Appellant, Justin Andrew Jones, pleaded guilty to driving under the influence of an intoxicant and was sentenced to eleven months and twenty- ine days, suspended to probation after forty-eight hours of incarceration. As part of the plea agreement, appellant reserved a certified question of law in which he challenged the denial of his motion to suppress. On appeal, appellant argues that the trial court erred by denying his motion to suppress because the arresting officer did not have reasonable suspicion to stop appellant and because the officer was acting outside of his community caretaking function when he stopped appellant. Following our review of the briefs, the record, and the applicable law, we dismiss appellant’s appeal.

Sevier County Court of Criminal Appeals 11/25/14
In Re Chelsea B. et al.
E2014-00758-COA-R3-PT

This is a termination of parental rights case involving three minor children. In April 2012, temporary custody of the children was granted to the Tennessee Department of Children’s Services (“DCS”), and the children were placed in foster care. DCS subsequently filed a petition to terminate the parental rights of the mother and father on September 24, 2013. The petition alleged, as statutory grounds for termination, abandonment by failure to provide a suitable home, substantial noncompliance with the permanency plans, persistent conditions, and severe child abuse. Following a bench trial, the trial court granted the petition as to the mother upon finding that DCS had proven by clear and convincing evidence the grounds of (1) abandonment by failure to provide a suitable home and (2) persistence of the conditions leading to removal. The court also found clear and convincing evidence that termination of the mother’s parental rights was in the children’s best interest. The mother has appealed.1 Discerning no error, we affirm.

Hawkins County Court of Appeals 11/25/14
In Re: Valena E.
W2014-00719-COA-R3-JV

The Notice of Appeal was not timely filed, and we therefore have no jurisdiction to consider this appeal. Consequently, this appeal is dismissed.

McNairy County Court of Appeals 11/25/14
Ann C. Akard v. Wayne F. Akard
E2013-00818-COA-R3-CV

This is a divorce case. After the trial court entered the final decree of divorce and awarded Wife/Appellee attorney’s fees associated with a motion to compel, Husband/Appellant filed this appeal. Although Husband did not formally file a motion to recuse either trial judge involved in this case, his appeal centers on alleged judicial and opposing counsel misconduct. Husband also seeks a new trial. We affirm.
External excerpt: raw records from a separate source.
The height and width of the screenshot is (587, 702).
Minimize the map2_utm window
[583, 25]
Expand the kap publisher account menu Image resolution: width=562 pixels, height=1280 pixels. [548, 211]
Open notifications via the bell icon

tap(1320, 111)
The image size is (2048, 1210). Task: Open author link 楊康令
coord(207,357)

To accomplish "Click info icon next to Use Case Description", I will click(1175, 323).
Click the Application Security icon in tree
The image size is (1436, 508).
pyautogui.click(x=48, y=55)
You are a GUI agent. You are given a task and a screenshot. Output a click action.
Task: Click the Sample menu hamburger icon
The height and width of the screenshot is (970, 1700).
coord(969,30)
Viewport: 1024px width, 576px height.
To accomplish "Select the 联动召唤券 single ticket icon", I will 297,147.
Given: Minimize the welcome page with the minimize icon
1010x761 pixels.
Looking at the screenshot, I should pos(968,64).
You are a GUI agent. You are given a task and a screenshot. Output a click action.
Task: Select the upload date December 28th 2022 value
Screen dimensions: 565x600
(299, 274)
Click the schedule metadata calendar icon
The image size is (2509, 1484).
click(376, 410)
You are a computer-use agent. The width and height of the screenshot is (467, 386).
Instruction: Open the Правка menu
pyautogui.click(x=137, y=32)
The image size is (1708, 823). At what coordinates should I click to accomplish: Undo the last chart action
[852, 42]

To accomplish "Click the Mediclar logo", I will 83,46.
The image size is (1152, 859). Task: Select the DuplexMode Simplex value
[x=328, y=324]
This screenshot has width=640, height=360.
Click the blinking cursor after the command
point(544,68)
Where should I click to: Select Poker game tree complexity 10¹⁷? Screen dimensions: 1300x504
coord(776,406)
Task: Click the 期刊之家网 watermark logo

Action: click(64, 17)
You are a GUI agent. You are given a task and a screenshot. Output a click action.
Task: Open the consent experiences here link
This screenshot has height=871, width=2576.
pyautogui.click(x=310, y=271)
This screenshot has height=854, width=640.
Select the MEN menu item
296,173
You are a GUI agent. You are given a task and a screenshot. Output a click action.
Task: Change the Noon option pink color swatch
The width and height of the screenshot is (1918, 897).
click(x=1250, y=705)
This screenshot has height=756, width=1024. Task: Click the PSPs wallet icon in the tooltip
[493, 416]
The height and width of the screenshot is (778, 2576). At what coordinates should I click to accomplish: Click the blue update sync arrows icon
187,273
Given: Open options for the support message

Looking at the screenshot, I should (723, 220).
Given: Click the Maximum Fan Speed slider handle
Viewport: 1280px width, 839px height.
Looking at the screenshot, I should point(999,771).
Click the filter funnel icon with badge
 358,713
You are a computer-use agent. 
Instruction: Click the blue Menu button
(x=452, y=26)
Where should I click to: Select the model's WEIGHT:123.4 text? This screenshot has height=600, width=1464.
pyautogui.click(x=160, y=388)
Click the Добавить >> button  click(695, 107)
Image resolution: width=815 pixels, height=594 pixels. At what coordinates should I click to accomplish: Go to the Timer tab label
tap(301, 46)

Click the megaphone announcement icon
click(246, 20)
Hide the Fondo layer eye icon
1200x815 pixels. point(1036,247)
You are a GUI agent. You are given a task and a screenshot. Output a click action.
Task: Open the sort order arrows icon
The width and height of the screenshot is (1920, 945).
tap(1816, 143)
Sullivan County Court of Appeals 11/25/14
State of Tennessee v. Justin William Voto
E2013-02652-CCA-R3-CD

In 2008, the Defendant, Justin William Voto, pleaded guilty to kidnapping and was granted judicial diversion for a period of ten years. In 2013, the Defendant’s supervising officer filed a warrant to revoke his judicial diversion based upon new charges. At subsequent hearings, the trial court revoked the Defendant’s judicial diversion, entered a judgment of conviction, and sentenced him to ten years of supervised probation. The Defendant filed a notice of appeal. While the appeal was pending, the Defendant’s probation officer filed a warrant to revoke his probation based upon the Defendant’s failure to follow probation requirements, and the trial court revoked the Defendant’s probation sentence and ordered him to serve his sentence in confinement. In this consolidated appeal, the Defendant asserts that the trial court erred when it revoked his judicial diversion and his probation sentence. The Defendant also asserts that the trial court’s imposition of a ten-year sentence was improper because  the proper range in this case is three to six years. After a thorough review of the record and applicable law, we affirm the trial court’s judgment revoking the Defendant’s judicial diversion, vacate the ten-year sentence imposed, and remand for a sentencing hearing.